Кстати, этот портрет был на выставке Рихтера. Светик очень любил мою маму…
Вот наконец впервые и прозвучало имя Рихтера. Его Вера Ивановна вспоминала потом постоянно. Даже просто, как в эту минуту, рассказывая о своем детстве.
Мама воспитывала нас братом в умении во всем замечать прекрасное и ни в коем случае не пропускать его.
– Мам, – говорили мы, – ну что хорошего в цветочке, на который ты показываешь? Он же такой маленький.
– А какой он зато красивый! – отвечала она.
Или, если на улице было холодно и стоял мороз, мама показывала нам узоры на окнах и восхищалась, как они затейливо прекрасны.
Зимой нам с братом вымазывали лицо гусиным жиром, и мы в валенках и шубках отправлялись кататься на горку. Брали решето старое, дно его обмазывали навозом, заливали водой и получалась мазанка. На ней и шли кататься.
Царицыно же – такие холмы! Я с тех пор терпеть не могу плоские равнины.
Весной, когда бежали ручьи из талого снега, запускали кораблики.
Как тогда цвели вишни! Я навсегда запомнила голубое небо и цветущие деревья на его фоне! Летом ходили с няней по грибы, опята маленькие собирали.
С нами еще и папина кормилица жила. И папина мама. Так что я никогда не чувствовала ни мрака времени, в котором жила моя семья, ни напряжения. Хотя к родителям приезжали друзья, возвратившиеся из ссылки. И конечно же ни у кого из взрослых не было иллюзий по поводу той эпохи, в которую им выпало жить…
О прошлой жизни у нас дома, конечно же, вспоминали. От бабушки и папиной кормилицы я часто слышала о «мирном времени» – о периоде до Первой мировой. «В мирное время продавалось то-то…» – вспоминали они. А вот о революции не говорили. Просто это не было частью нашей жизни. Как-то не воспринималось, что наш род разорен. Дедушка же в Париж уехал.
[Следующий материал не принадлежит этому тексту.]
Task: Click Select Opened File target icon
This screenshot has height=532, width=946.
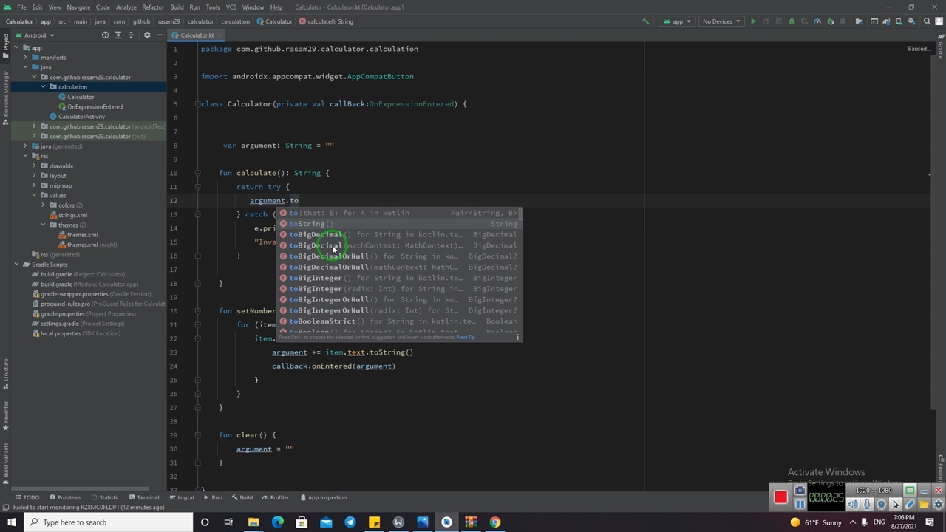Action: click(105, 35)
Я после лагеря, когда стало можно ездить за границу, была в Париже, проходила мимо его дома на рю Гюстав Доре рядом с парком Монсо. В этом доме уже жили другие люди.
Мама моя, может, тоже хотела уехать за границу. Она предвидела возможное будущее. Но папа не представлял себя за границей, он не видел жизни без фабрики. Папа хорошо во всем этом разбирался – его отец брал его на фабрику с 10 лет, водил в цеха, папа обожал это. Так дед готовил наследника.
Мне папа потом тоже рассказывал о том, какое чудо – фабрика Трех гор. Но при этом разговора о том, что все это царство раньше принадлежало нашей семье, никогда не было.
Когда в 1927 году папы не стало, рабочие Трехгорки несли его гроб из Солдатенковской, ныне Боткинской, больницы до Ваганьковского кладбища на своих руках.
А потом еще три года материально помогали нашей семье. В 1930 году мама попросила их больше не приходить – связь с нами стала уже небезопасна.
Кстати, в 1937 году, когда в стране начались повальные репрессии, за папой вновь пришли мастера кровавых дел НКВД, решив, очевидно, довести до конца начинание своей предшественницы ВЧК. Узнав, что Ивана Николаевича нет дома, они переполошились – где же он может быть, не сбежал ли?
– На Ваганьковском кладбище, – ответила мама.
По инерции после ареста отца схватили и маму. Но ее довольно быстро выпустили, а мне домашние сказали, что мама уезжала навещать тетю.
А потом мы из Царицыно перебрались на улицу Фурманова, нынешний Нащокинский, в дом дедушки.
Дедушка Гучков, хоть и являлся московским головой, богатым не был. При этом никогда не брал жалование, а складывал его в ящичек, из которого в специальный день раздавал деньги нуждающимся.